Acontece que, certo dia, estava eu aqui passeando pela minha reduzida biblioteca pessoal e me deparei com um livro dele: “Paulo Leminski — Ensaios e Anseios Crípticos”. Era de uma coleção do Polo Editorial do Paraná, que ganhei não lembro exatamente de quem e nem em qual circunstância. A descrição dizia “aqui está o melhor do seu pensamento”. Li as primeiras páginas como quem experimenta um alimento diferente pela primeira vez. Com aquela desconfiança que os curitibanos têm com o mundo que o cerca e, especialmente com outros curitibanos.
“A escrita vai ocupar um lugar, um tempo e um espaço cada vez maiores”. Ele disse em determinado momento. Poxa, Leminski, quem me dera o futuro fosse assim como seus olhos enxergavam. Mas a realidade do futuro é: escuto todos os dias que devia escrever menos, que devia fazer textos menores, porque, sejamos francos, ninguém lê. Textos pílulas, que seriam doses diárias para quem quer dizer que leu alguma coisa. Os avisos são de pessoas preocupadas, mas desavisadas de que o que motiva um escritor é escrever. Não sabem que, por melhor que sejam as intenções, são facadas na alma. Despedaçam corações que batem com palavras.

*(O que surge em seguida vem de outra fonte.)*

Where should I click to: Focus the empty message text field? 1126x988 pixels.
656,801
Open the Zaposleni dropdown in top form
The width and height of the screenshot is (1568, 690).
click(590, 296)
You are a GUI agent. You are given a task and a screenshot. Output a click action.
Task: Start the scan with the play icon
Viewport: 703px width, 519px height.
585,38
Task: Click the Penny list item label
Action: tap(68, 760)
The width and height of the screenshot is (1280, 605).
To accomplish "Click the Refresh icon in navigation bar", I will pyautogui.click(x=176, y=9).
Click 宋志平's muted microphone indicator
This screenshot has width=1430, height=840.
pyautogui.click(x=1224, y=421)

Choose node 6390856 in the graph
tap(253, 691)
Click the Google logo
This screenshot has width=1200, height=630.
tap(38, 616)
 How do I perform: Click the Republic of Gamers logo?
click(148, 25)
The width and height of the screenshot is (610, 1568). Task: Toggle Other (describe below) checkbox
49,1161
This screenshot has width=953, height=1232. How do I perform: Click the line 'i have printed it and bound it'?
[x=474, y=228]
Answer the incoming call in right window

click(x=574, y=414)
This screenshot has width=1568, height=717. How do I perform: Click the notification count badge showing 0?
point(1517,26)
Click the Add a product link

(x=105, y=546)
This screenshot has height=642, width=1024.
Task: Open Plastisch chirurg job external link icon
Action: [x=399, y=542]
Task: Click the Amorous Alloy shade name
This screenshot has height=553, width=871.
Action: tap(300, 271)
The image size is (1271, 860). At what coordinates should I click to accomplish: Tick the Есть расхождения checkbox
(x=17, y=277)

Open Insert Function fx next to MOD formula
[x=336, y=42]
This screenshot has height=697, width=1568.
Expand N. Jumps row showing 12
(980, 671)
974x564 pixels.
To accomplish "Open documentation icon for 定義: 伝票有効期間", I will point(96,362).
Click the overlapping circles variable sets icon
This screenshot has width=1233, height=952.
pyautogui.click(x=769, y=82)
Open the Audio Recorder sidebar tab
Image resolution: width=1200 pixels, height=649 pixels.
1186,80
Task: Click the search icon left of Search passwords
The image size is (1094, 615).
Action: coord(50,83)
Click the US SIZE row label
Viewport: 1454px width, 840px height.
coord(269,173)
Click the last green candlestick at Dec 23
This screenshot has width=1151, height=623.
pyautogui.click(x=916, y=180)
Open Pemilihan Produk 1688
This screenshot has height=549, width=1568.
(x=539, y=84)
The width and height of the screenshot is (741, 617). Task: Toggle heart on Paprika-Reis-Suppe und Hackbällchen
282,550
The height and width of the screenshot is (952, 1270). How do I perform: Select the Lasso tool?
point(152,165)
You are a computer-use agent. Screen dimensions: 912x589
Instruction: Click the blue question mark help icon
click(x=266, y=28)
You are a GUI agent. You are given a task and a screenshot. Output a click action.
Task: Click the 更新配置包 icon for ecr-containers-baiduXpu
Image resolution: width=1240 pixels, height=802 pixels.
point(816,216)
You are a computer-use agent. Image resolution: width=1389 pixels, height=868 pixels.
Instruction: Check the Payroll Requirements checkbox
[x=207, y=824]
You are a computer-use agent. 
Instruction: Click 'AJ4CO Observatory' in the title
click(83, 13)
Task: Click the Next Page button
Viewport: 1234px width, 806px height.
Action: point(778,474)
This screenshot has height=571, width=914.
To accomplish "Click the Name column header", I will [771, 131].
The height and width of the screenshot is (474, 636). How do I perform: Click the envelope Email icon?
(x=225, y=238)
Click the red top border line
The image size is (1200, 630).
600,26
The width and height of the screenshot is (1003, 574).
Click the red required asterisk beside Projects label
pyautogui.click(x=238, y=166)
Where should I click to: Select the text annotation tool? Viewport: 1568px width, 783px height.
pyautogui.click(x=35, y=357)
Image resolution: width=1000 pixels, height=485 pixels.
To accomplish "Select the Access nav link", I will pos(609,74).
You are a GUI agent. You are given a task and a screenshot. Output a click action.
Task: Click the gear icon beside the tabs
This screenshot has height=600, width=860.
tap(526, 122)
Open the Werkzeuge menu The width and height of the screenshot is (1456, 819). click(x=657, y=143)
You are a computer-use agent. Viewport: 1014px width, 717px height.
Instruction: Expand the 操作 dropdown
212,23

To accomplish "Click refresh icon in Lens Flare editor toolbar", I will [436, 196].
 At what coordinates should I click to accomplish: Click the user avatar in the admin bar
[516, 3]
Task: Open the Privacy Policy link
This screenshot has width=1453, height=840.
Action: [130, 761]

“Muito significativo que a leitura já comece sob o signo da morte”. Muito significativo mesmo, Paulo, obrigada. Em tempos em que os jornais estão morrendo, enquanto plantam bananeiras e fazem piruetas para manter o leitor interessado, em meio a expressões soltas para aumentar o ranqueamento no Google. Ah, Leminski, com a sua genialidade você talvez inventasse um jeito leminskiano de passar com sua prancha de palavras por essa onda de morte anunciada.
Pessoalmente, acho que o problema está na mania de achar que podem enfiar textos goela abaixo. Um resquício da escola em que todo mundo era ensinado que ler é chato. Onde os clássicos são recomendados como remédios salva-vidas. Onde se esquece que a justa medida da leitura é aquela que vai se crescendo aos poucos como escada. Muito me preocupa uma sociedade que não conhece o prazer de ler. Esse prazer que é um respiro em um mundo consumista que corre contra o relógio. Leitura não é remédio. É um alimento que cabe a cada um achar o que lhe apetece. Junk food ou saudável? Carnívora ou vegetariana? Gordurosa ou light?
A verdade é que ninguém chega ao mundo comendo caviar. E, caro leitor, verdade seja dita. Se em algum momento o texto não lhe prendeu, não lhe instigou, não lhe deu resquícios de continuar, não leia. Feche o livro, a página, o site e abra outro em seguida. O jogo escritor-leitor é justamente esse. Uma dança, uma conquista romântica, um swing de interesses. Não deu match? Siga em frente. E de vez em quando, volte aos clássicos, não por obrigação, por curiosidade mesmo. Rebeldia. No jogo de desafiar Leminski, Lobato, Verissimo, Lispector, Hist, Fagundes Telles, Meireles, Woolf, Austen, Baudelaire, Dostoiévski, Bradbury.
Enquanto escrevia esse texto, a ortografia me dizia que Leminski estava errado. A solução? Adicionei no dicionário.